**** 提示文 ****
学力は「基盤力」と「強み」。子どもの「強み」を幼児期から育てるには?|花まる学習会・高浜正伸さんが家庭での関わり方を語りました

お父さん、お母さん、「言葉」を大切にしていますか?「メシが食える大人」とは?花まる学習会・高浜正伸さんのオンライン講演からご紹介します

子育てのゴールの一つに「子どもの自立」があります。学校を卒業し、社会に出て、自分の人生を楽しく歩んでほしいですよね。

さいたま市を拠点に教室やオンライン教室を展開する学習塾「花まる学習会」では、「メシが食える大人」を目指し、子どもたちと関わっています。代表の高浜正伸さんは学力を「自己肯定感」「基盤力」「強み」と紹介しています。

学力を伸ばすには「このドリルをやらせる」よりも、子どもの「好き」を幼い頃から大事にしていく方がいいそうです。高浜さんのオンライン講演から、家庭で実践できる関わり方を紹介します。

 

オンライン講演「『探究力』のある子どもを育てる!高浜流“親子の学び習慣”とは」は日本新聞協会と小学館「HugKum」が主催。2023 年 2 月 26 日に配信されました。

講師の高浜さんは 1959 年、熊本県で生まれました。東京大学、東京大学大学院修士課程を修了し、1993 年に学習塾「花まる学習会」を設立しました。

花まる学習会は、年中児から小学生が対象。「作文」「読書」「思考力」「野外体験」を重視しながら、子どもたちの意欲を伸ばしています。

花まる学習会代表の高浜正伸さん(高浜さんの写真はいずれも主催者の提供です)
花まる学習会代表の高浜正伸さん(高浜さんの写真はいずれも主催者の提供です)

「やらされ感」のない人生を歩むには?
****
_課題の目的_.
高浜正伸さんの講演を紹介した上の記事を、最後の見出し「「やらされ感」のない人生を歩むには?」の後から書き継ぐこと。
**** データ抜粋 ****
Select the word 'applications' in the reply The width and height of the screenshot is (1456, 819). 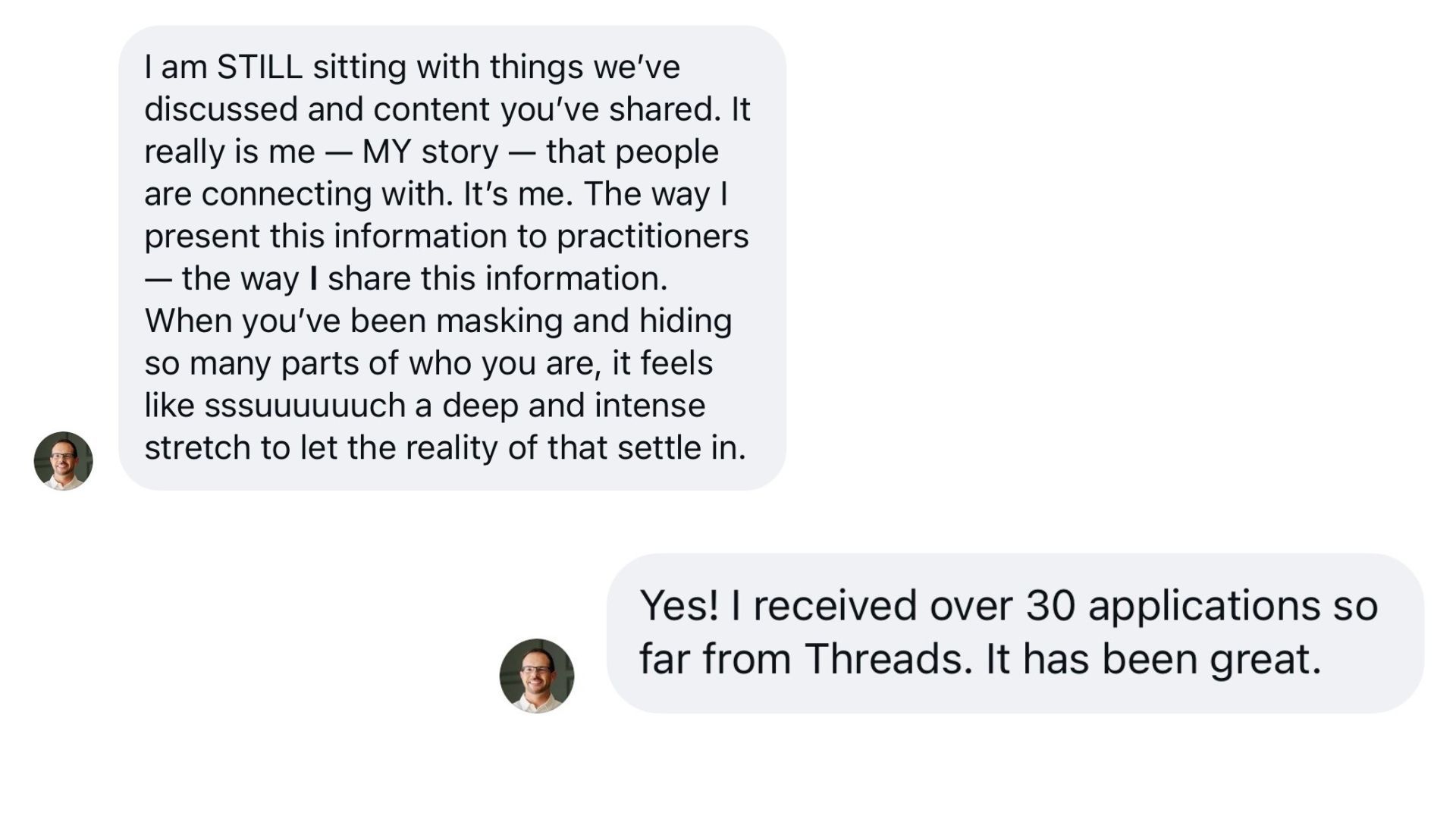click(1203, 606)
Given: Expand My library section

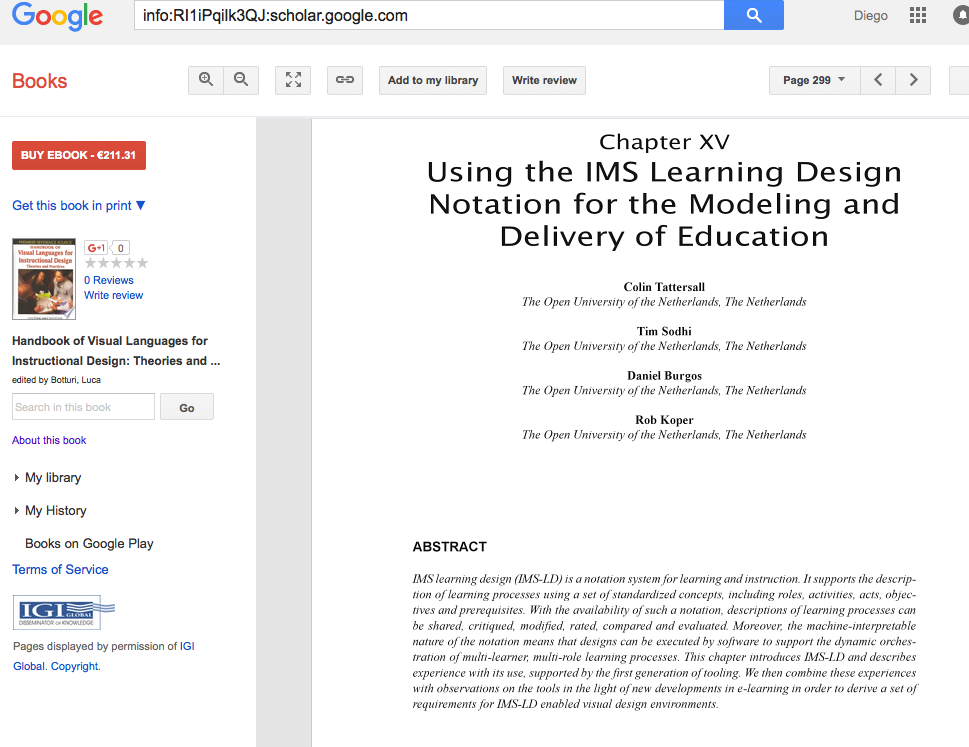Looking at the screenshot, I should click(x=52, y=478).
****
_課題への回答_.
オンライン講演は高浜さんの熱い語り口で進みました。

花まる学習会が目指すのは「メシが食える大人」。この目標には、単なる自立ではなく、「やらされ感のない人生を歩んでほしい」という思いが込められているそうです。

「日本では、中学生になるとほぼ 100 %、偏差値教育。『中間、期末がよくないと、いい高校行けないよ』となります。偏差値は外側の価値。外側基準での評価がまかり通っていて、子どもが自分の心を見落としていく構図になっています」

「勉強ができて、定職にも就いたけれど、やりたいことが見つからない」といった未来を避けるには、子ども自身が幼い頃から「自分が何にワクワク、ドキドキするか」を知っていくことが大切です。

練り消し、泥んこ、水びちゃ…子どもの「好き」を大切に

高浜さんは「学力には 2 種類ある」と語りました。「基盤力」と「強み」です。

【学力とは】

  • 基盤力…平仮名、漢字、計算など、「やりなさい」というもの
  • 強み…思考力、体力、感性、集中力、やり抜く力、人間力、専門性など。「没頭」「好き」がキーワード

「基盤力」は将来、自分が好きな道を歩む際の基礎となります。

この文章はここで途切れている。